The years have not been kind to the renovated portions of the Yonge line. I have not heard much praise for the pukey pea-soup coloured tile on the walls of Dundas station, the brown mottled tile adorning College and King, or the unfortunate choice of lettering that marks Queen. High-profile Union is a mess: the original (and rugged) terrazzo floors were replaced with tile that has cracked and chipped, and is now lousy with patches, and a troublesome metal cladding system that covered the walls has had to be removed.

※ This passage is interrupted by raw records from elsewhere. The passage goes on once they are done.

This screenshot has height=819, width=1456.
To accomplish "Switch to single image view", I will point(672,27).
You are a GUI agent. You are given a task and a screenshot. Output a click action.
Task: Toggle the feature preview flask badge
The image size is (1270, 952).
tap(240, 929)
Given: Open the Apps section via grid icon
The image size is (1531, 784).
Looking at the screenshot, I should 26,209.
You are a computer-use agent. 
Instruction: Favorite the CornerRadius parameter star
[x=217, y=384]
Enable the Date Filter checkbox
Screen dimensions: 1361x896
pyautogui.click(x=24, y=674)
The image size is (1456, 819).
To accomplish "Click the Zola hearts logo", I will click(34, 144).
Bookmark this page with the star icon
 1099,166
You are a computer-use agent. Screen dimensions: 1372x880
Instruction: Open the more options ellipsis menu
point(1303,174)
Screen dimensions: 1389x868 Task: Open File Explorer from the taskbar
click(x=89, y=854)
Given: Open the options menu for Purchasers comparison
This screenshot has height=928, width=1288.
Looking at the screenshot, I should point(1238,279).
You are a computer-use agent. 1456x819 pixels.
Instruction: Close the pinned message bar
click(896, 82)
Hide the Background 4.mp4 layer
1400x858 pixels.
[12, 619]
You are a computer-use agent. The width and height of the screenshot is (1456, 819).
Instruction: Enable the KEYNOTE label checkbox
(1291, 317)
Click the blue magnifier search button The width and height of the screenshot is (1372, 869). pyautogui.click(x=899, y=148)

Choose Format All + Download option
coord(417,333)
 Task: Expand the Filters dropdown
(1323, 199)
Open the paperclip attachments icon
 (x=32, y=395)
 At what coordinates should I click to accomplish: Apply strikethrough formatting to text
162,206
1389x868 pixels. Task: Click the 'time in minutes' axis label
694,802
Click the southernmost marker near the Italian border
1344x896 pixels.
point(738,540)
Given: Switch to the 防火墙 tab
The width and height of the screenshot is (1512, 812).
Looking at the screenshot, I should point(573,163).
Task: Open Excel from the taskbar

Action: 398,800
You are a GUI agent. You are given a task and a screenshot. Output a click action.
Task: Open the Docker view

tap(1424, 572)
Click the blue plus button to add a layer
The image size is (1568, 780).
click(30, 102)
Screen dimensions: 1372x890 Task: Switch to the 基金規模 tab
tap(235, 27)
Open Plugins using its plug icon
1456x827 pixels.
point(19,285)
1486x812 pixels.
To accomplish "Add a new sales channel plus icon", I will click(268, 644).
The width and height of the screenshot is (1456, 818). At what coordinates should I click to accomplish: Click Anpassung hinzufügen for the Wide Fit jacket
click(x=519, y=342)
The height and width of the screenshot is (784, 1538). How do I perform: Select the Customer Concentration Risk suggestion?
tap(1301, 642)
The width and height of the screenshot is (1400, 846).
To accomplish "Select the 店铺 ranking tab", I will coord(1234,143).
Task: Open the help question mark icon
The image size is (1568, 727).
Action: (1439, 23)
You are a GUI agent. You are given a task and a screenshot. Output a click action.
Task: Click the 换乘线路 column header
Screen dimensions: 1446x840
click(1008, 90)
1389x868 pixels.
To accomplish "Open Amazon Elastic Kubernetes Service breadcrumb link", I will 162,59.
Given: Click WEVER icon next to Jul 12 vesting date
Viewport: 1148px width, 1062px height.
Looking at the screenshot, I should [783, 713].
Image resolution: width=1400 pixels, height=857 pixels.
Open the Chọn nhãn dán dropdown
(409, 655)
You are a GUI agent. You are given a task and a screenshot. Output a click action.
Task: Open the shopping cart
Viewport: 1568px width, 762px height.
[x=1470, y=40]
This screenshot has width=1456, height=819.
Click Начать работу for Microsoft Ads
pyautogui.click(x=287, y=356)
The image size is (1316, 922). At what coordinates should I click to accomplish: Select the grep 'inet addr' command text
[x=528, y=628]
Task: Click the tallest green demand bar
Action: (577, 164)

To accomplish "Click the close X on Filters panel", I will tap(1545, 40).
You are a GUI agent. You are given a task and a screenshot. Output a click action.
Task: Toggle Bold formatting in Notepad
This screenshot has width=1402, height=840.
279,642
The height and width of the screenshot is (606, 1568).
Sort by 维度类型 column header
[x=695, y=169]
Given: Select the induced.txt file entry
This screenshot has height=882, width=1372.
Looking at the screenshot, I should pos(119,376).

On the face of it, the recent makeover of Museum station, in fancy Egyptian-and-sundry mode, suggests an attempt to do better. The original artist drawings show the excitement of the Royal Ontario Museum brought underground. But unlike those renderings, the final product is marred by prominent, ugly intrusions, including overhead conduits, the ugly sodium lighting of the Designated Waiting Area, and portions of the old tile simply covered over with paint (already chipping). And while even the eighties redesign of the Yonge line covered entire stations, Museum’s new decor doesn’t extend beyond its platform—the stairs and upper level still fitted with the original yellow tiles.
So there is an ominous sense of déjà vu as transit commissioners attempt to assuage public discontent over the dirt with promises of fancy new stations.
But multi-million dollar stage-set redesigns aren’t the only options. What about restoration, instead? The term describes putting something back into its original condition, which in the case of subways has its advantages. The design work is already done; the decision validates the original as iconic, and the system’s integrity as understood. As the urban planner George Kapelos wrote in the Globe and Mail a generation ago, when the unfortunate retiling on Yonge began, “Someone should point out to the TTC that when the line was first built, it was designed. That means that thought was given to uniformity of station design, to materials and graphics. What is happening now doesn’t respect that at all.”
We don’t dare build infrastructure so ambitiously today, so why not preserve the achievement?